Monday, June 11, 2012

Dress Codes and Gender Equity

GbsOrly Lobel posted this at PrawfsBlawg; I'm cross-posting it here with her permission:

The Spectacle Sickened Me -- in this letter we find a historical perspective on dress codes, their purpose, and gender equality. As presented here, "In July of 1905, after attending a performance of Don Giovanni at the Royal Opera House in Covent Garden, renowned playwright and critic George Bernard Shaw wrote a wonderful letter of complaint to The Times. His grievance didn't concern the opera itself, but rather an extravagantly dressed lady seated in his line of sight."
 
A taste of the letter:

Evening dress is cheap, simple, durable, prevents rivalry and extravagance on the part of male leaders of fashion, annihilates class distinctions and gives men who are poor and doubtful of their social position (that is, the great majority of men) a sense of security and satisfaction that no clothes of their own choosing could confer, besides saving a whole sex the trouble of considering what they should wear on state occasions. The objections to it are as dust in the balance in the eyes of the ordinary Briton.
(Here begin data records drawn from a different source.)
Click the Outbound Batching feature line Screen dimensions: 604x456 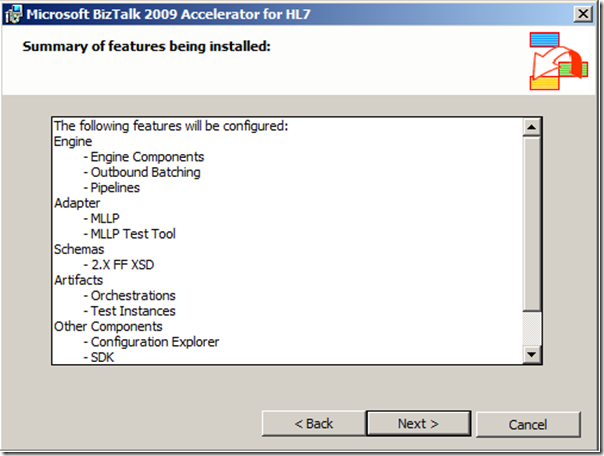142,172
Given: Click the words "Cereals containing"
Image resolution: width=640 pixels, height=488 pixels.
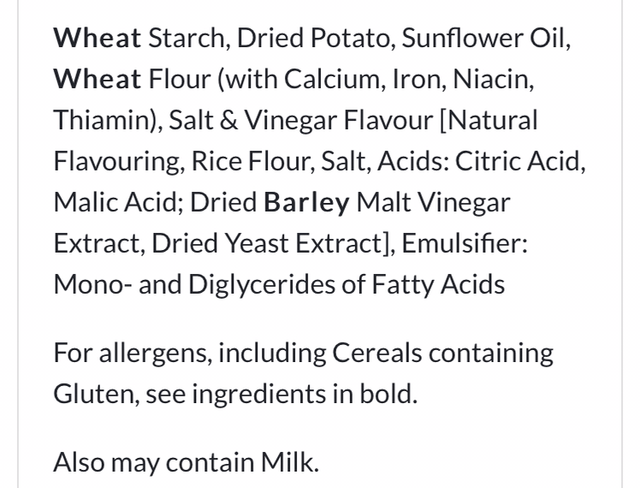Looking at the screenshot, I should tap(457, 353).
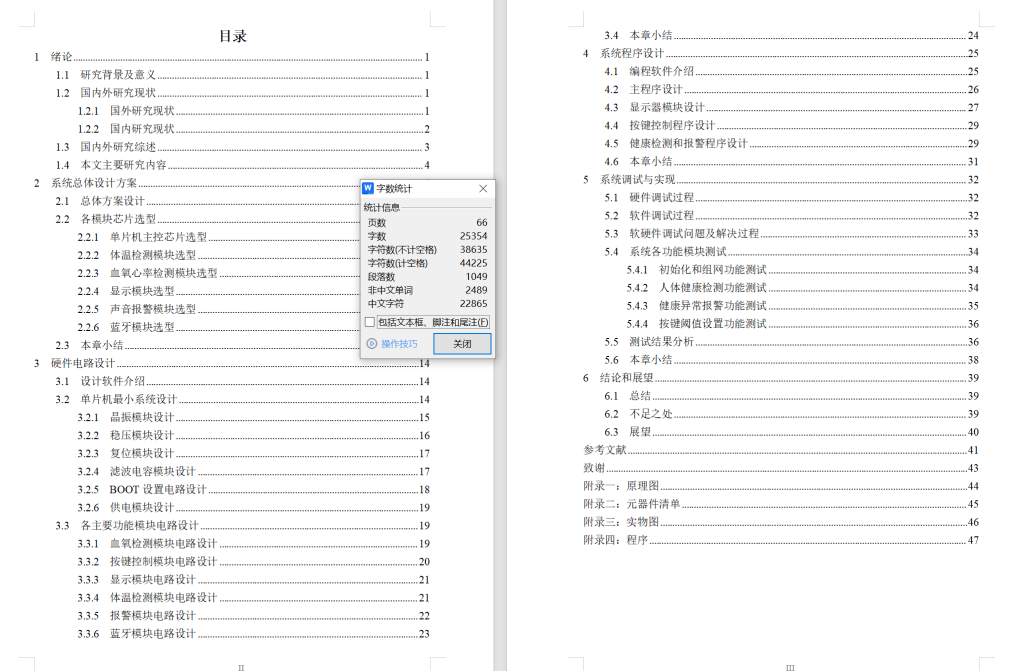Close the 字数统计 dialog with the X

click(x=483, y=188)
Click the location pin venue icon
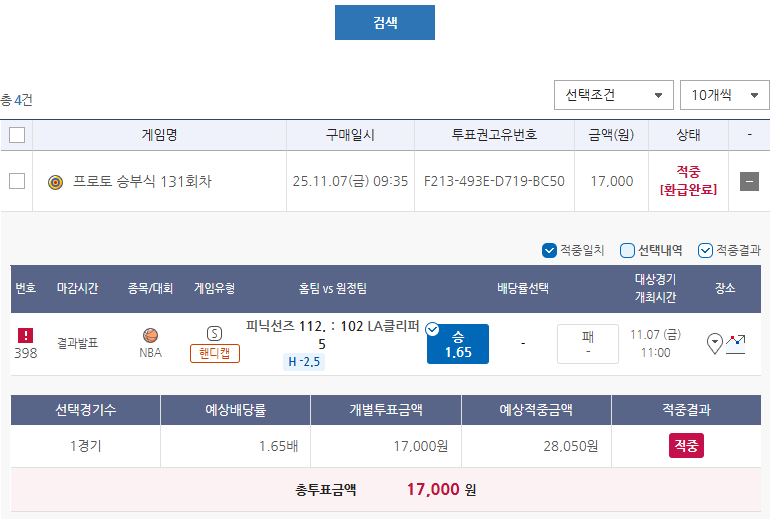This screenshot has width=774, height=519. tap(715, 343)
These objections are that it is colourless; that it involves a whitening process that makes the shirt troublesome, slightly uncomfortable, and seriously unclean; that it acts as a passport for undesirable persons; that it fails to guarantee sobriety, cleanliness, and order on the part of the wearer; and that it reduces to a formula a very vital human habit which should be the subject of constant experiment and active private enterprise. All such objections are thoroughly un-English...But I submit that what is sauce for the gander is sauce for the goose. Every argument that applies to the regulation of the man's dress applies equally to the regulation of the woman's.